TASK ITEM :: Transcribe exactly the lines from the one holding "Click green checkmark" through the closing line of the entries below. Pictures stay out of the copy.

DATASET RECORDS ::
Segment Open
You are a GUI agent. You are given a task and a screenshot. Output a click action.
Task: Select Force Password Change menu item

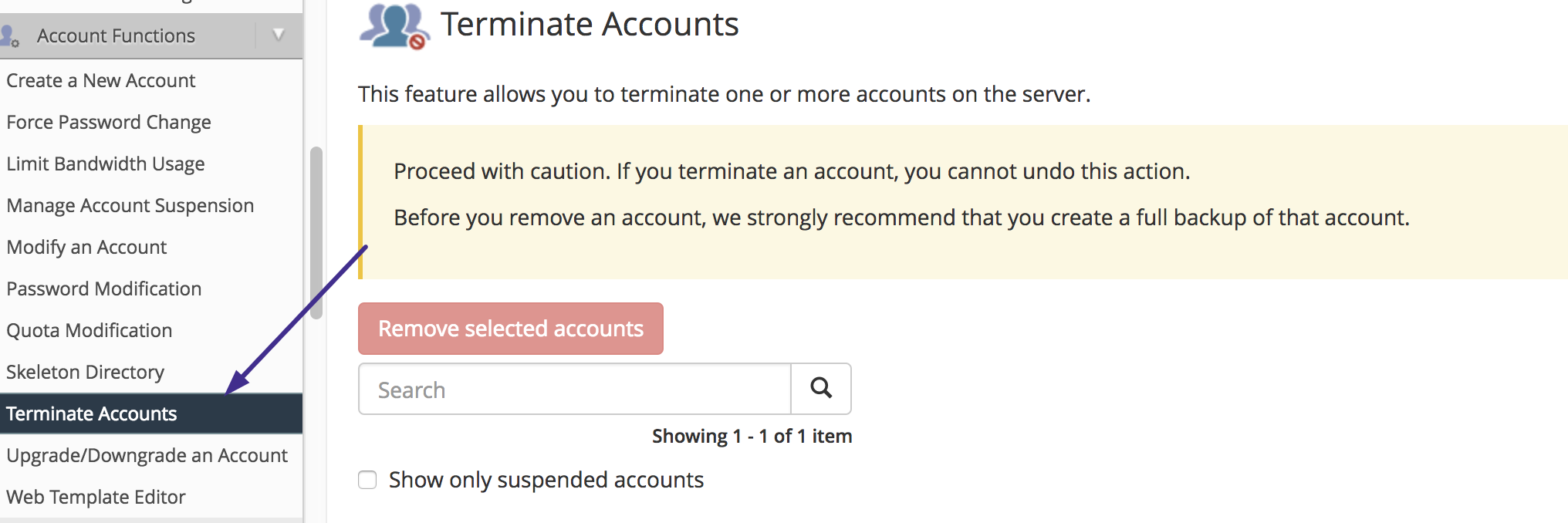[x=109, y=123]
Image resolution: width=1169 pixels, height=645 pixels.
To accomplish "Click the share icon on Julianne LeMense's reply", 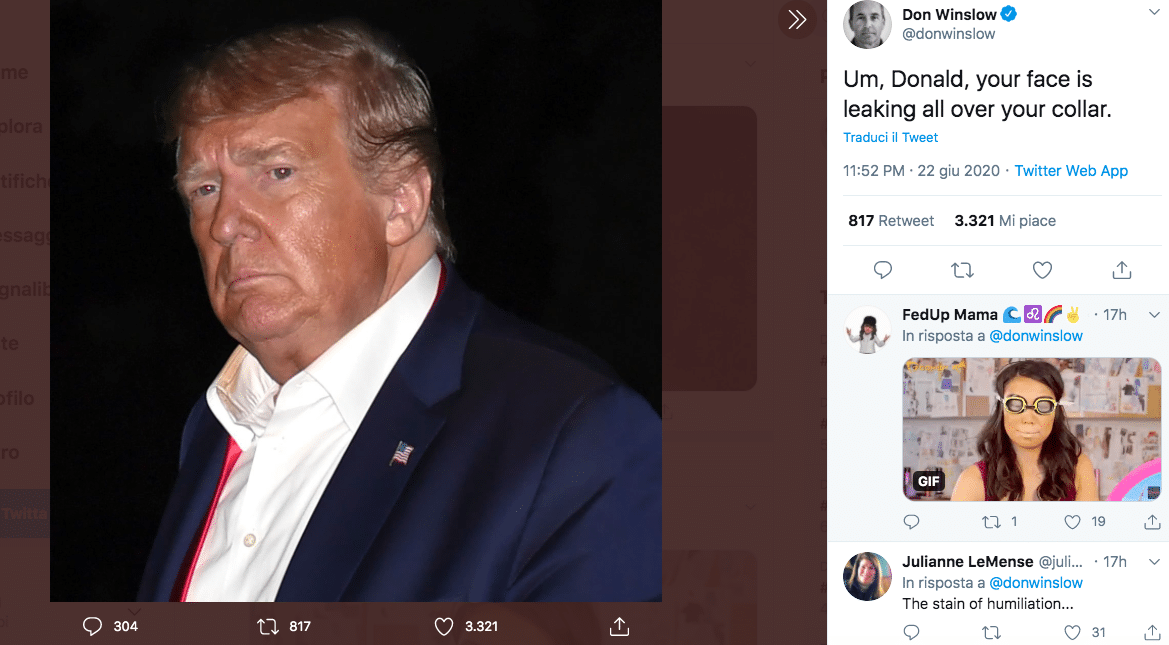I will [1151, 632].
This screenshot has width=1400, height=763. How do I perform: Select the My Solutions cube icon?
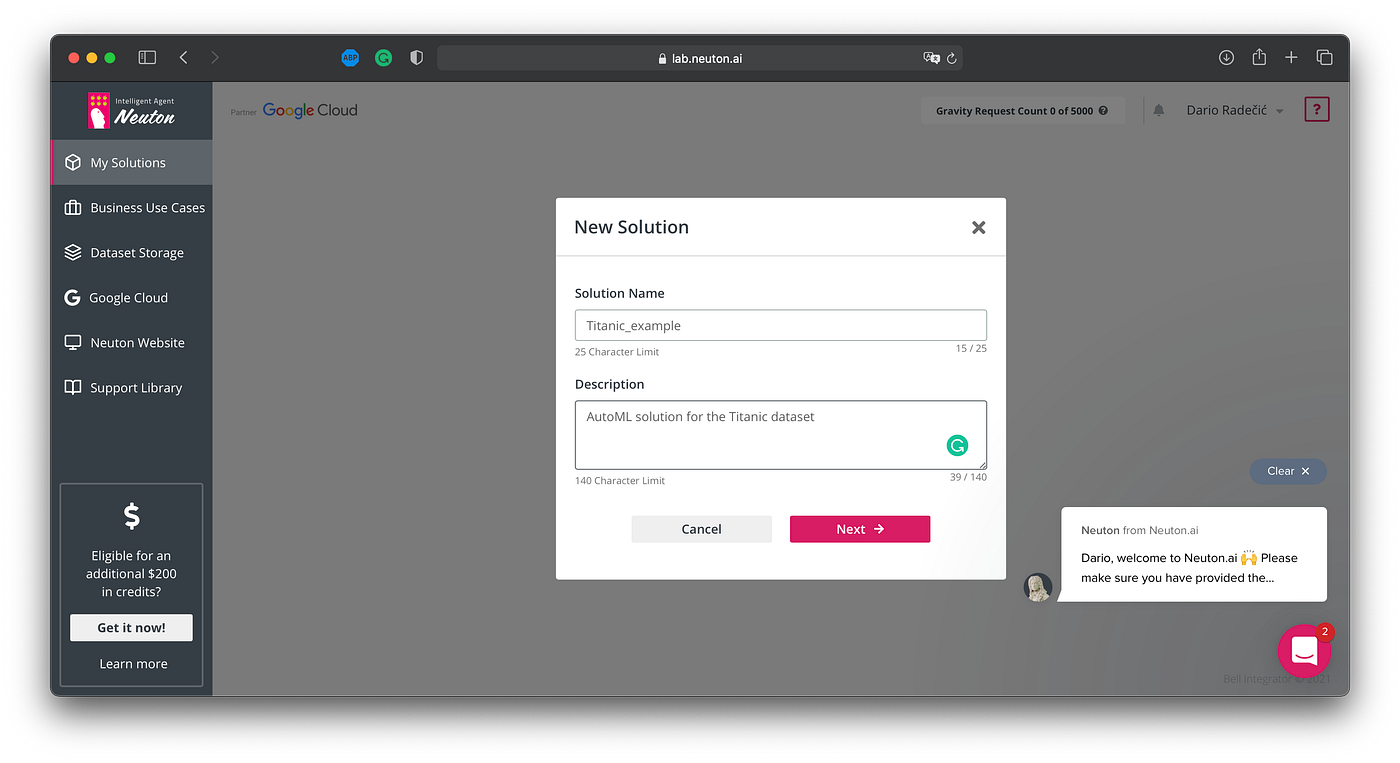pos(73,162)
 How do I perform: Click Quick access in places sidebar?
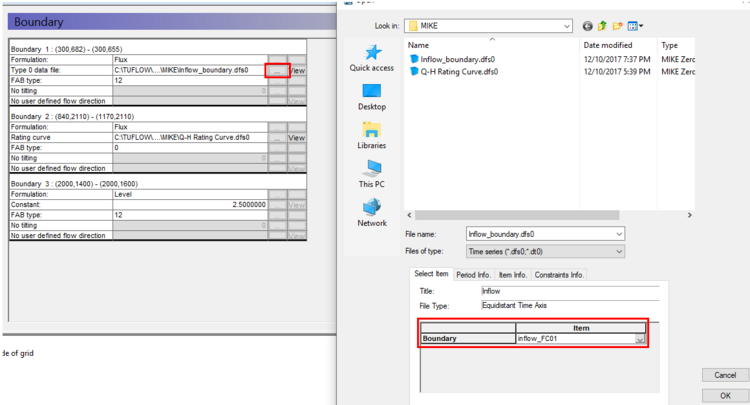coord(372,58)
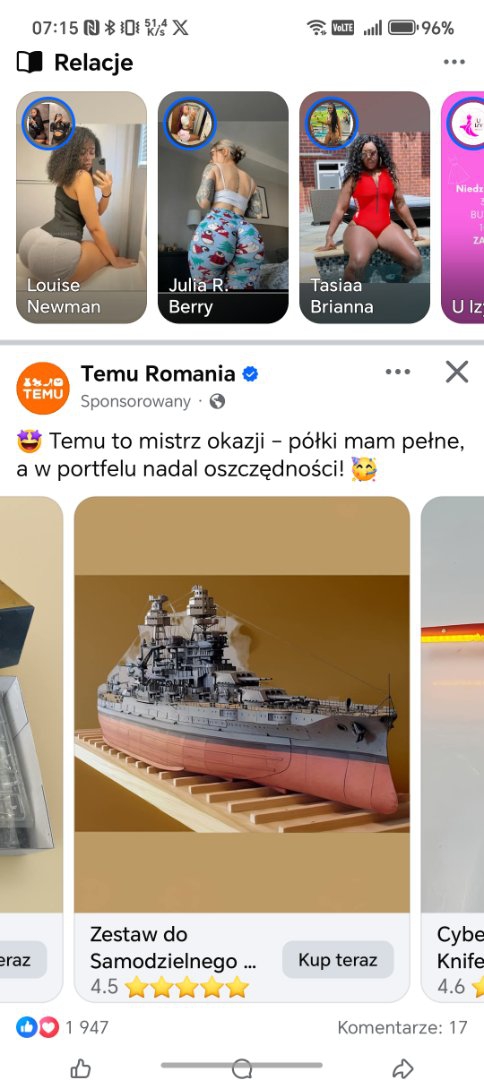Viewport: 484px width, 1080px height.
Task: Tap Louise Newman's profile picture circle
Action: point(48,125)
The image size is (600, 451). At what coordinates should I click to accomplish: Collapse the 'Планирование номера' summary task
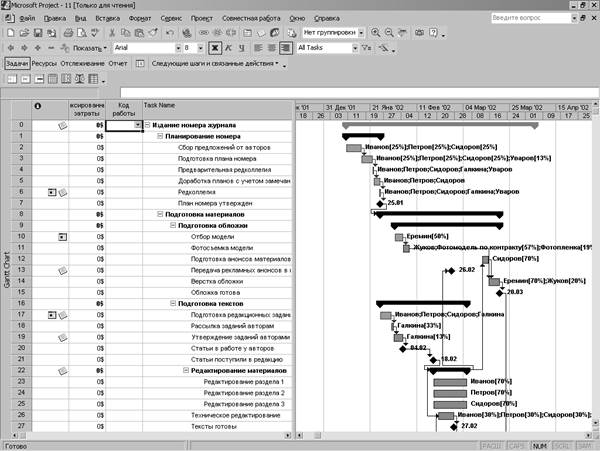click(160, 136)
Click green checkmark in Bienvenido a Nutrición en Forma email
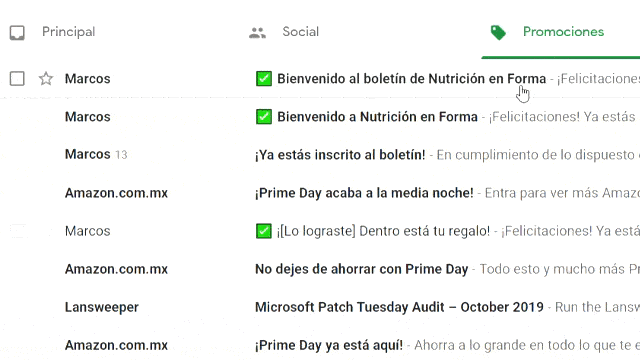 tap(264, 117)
Segment Closed
RESULT OF THIS TASK ::
Click green checkmark in Bienvenido a Nutrición en Forma email
 tap(264, 117)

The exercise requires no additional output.